→ **Action item**:
Print only the lines below from the one with "Where should I" to the one with "Task: Open Spotify from the taskbar", both included, exactly as they stand. Leave pictures out.

→ **Excerpted data**:
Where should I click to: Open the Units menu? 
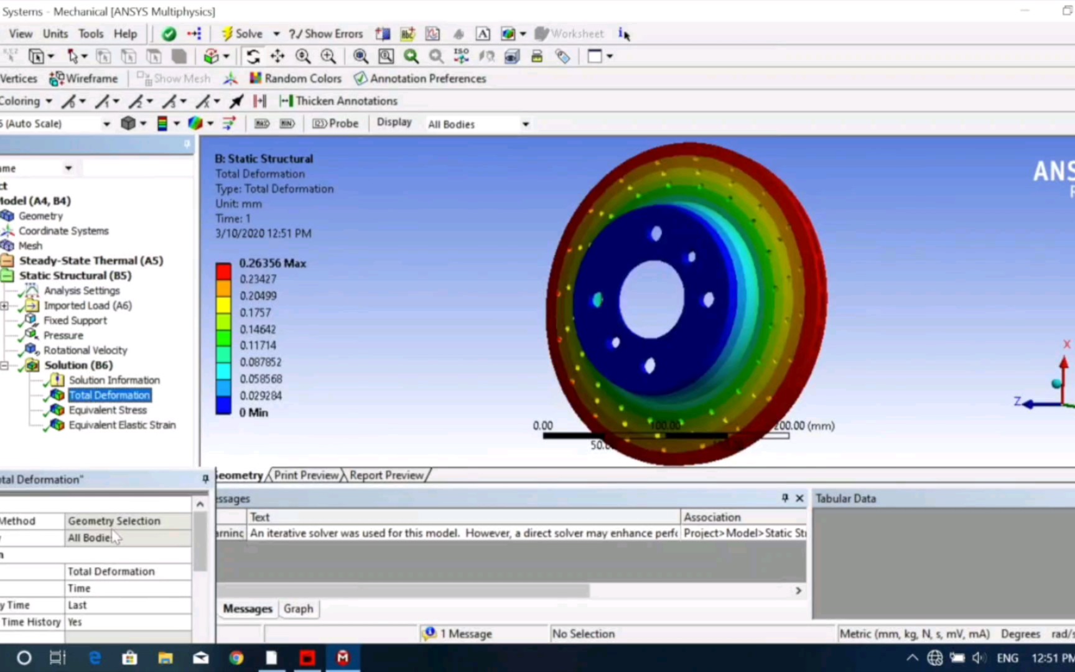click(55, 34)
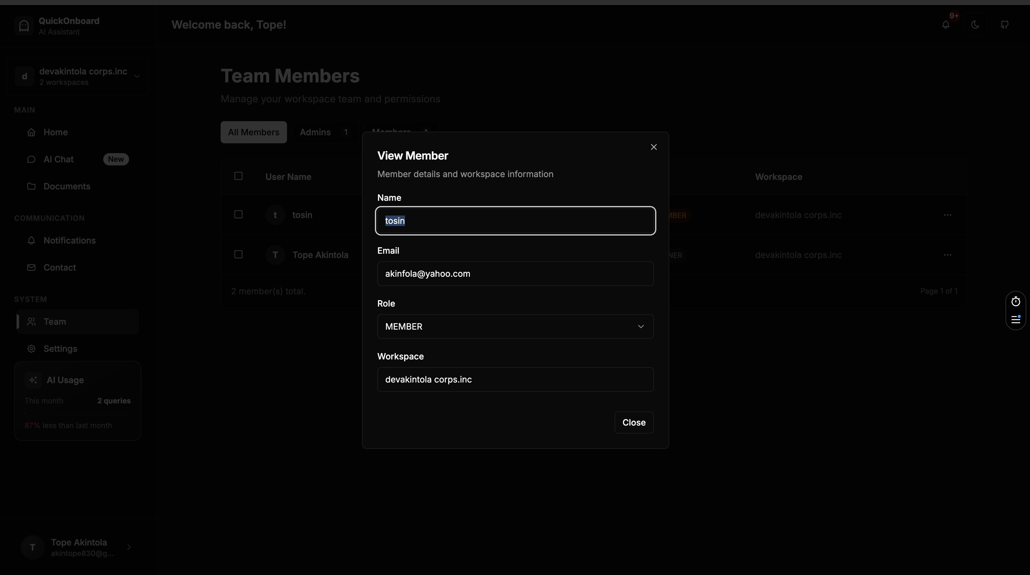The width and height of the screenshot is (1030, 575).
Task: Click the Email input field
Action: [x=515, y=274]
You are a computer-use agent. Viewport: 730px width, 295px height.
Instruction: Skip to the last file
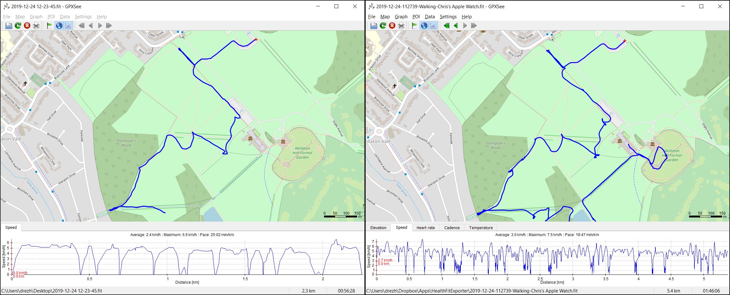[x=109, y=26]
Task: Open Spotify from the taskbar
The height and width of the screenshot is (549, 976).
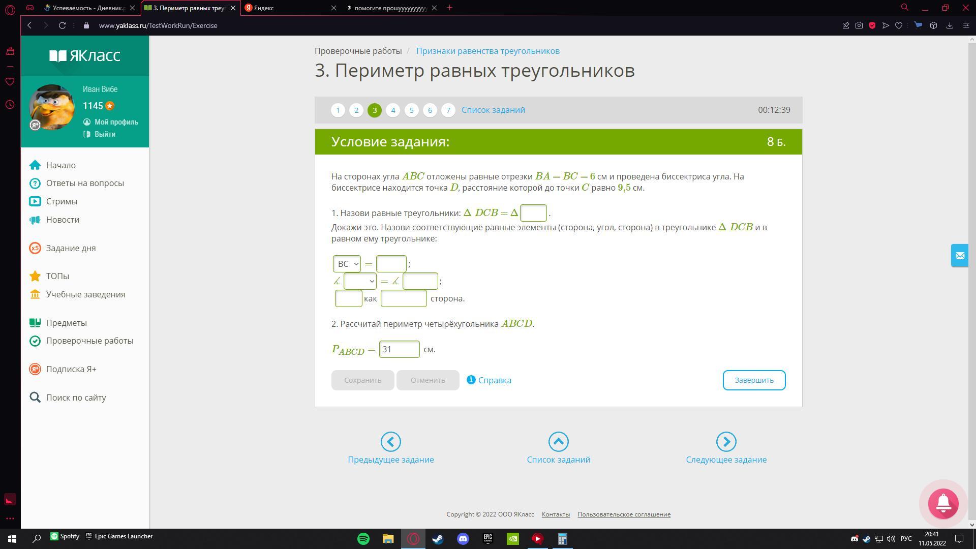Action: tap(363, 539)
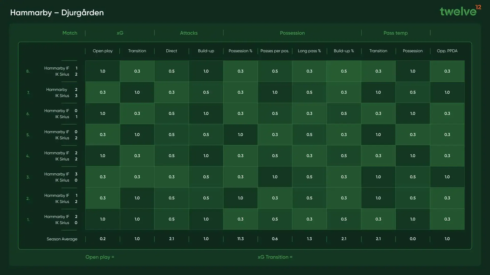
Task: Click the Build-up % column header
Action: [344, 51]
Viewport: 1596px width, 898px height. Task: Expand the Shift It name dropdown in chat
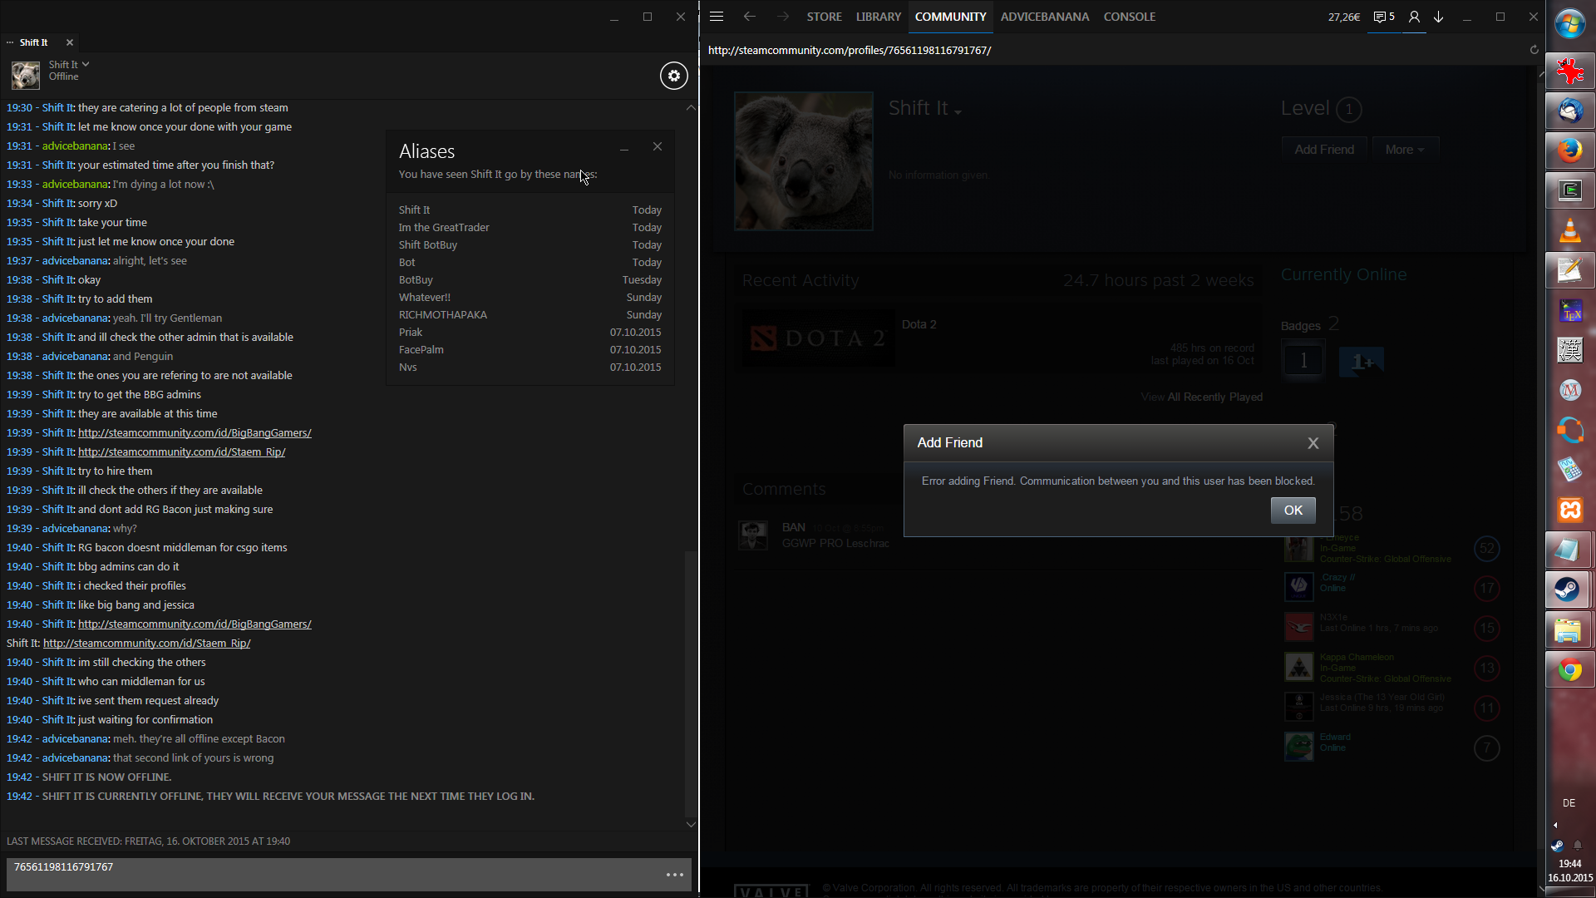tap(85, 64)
==
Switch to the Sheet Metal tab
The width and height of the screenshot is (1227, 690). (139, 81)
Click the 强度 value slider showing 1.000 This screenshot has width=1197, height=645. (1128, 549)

→ **Answer area**:
Where should I click to: Open the Units menu? 
click(55, 34)
The width and height of the screenshot is (1030, 575).
Task: Click the Email input field
Action: [x=515, y=274]
You are a computer-use agent. Viewport: 730px width, 295px height.
Instruction: Skip to the last file
[x=109, y=26]
Task: Open Spotify from the taskbar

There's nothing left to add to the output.